L'invenzione dell'adolescenza è quindi una risposta ad una situazione che è venuta a crearsi nella modernità, ma è una risposta sbagliata. L'adolescenza è il tempo dell'attesa, è la stagione in cui ci si pone una domanda che denota noia, angoscia. In cui il domani è visto sempre come un problema. E questo è il punto chiave, il vero dramma che tocca la nostra condizione umana, oggi. Il domani è diventato un buco da riempire, non è più un'opera da costruire, un lavoro da continuare. Non abbiamo e non ci diamo nessuna aspettativa. L'adolescenza perpetuata è la fotografia di questa condizione che non ha età, anche se gli esperti ci dicono che corrisponde a quella stagione della vita che va dai 12 ai 18 anni.

La vera questione da porre pertanto non è se la responsabilità ad un tratto della vita esista e quindi vada presa in carico, ma se essa sia poi davvero così interessante. Essa non è certamente interessante dentro la prospettiva del doverismo noioso. Ma è interessante in quanto se ben esercitata restituisce un domani pieno di aspettative e speranze. Chi vive la responsabilità ha sempre più voglia di lavorare, di costruire partnership, per investirla in una prospettiva pienamente umana. Non ha il problema della noia, del buco di tempo da riempire, della ripetitività. Compie un lavoro che si fa opera, non inerzia.
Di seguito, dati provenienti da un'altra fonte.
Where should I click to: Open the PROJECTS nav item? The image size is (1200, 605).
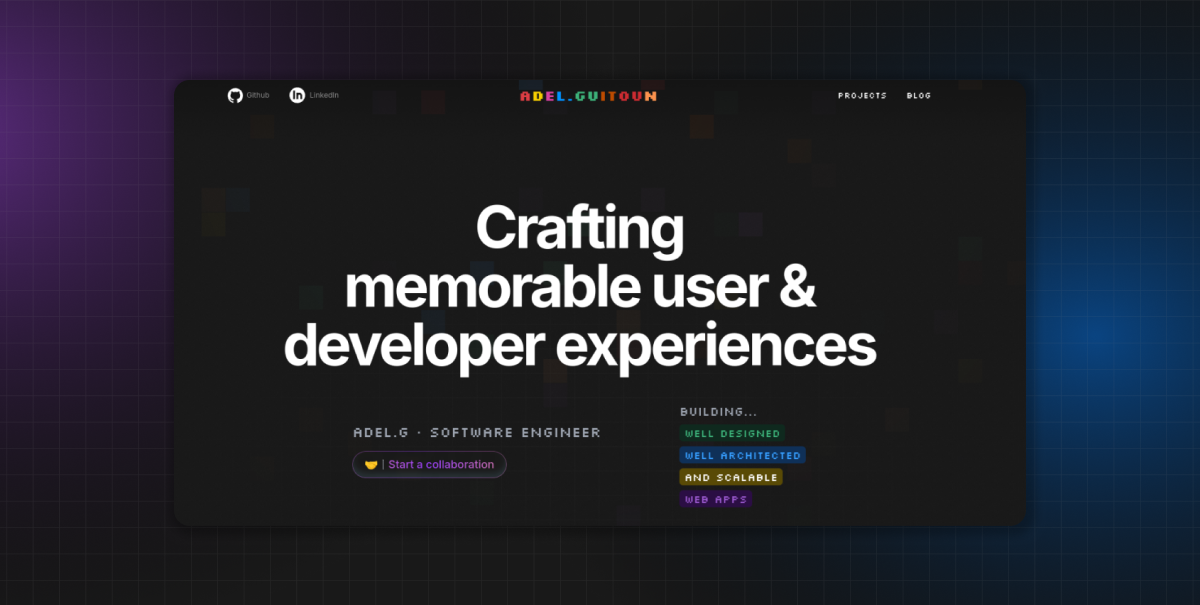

La responsabilità è interessante esattamente per questo, perché ripara le smagliature e i guasti del tempo, ci fa ripartire a qualunque età e in qualsiasi condizione si sia chiamati, senza mai perderlo quel tempo raro e prezioso che non chiamiamo né vita, né sopravvivenza, ma soltanto esistenza ossia la grande opportunità di vivere in profondità senza limiti di tempo dentro ogni tempo.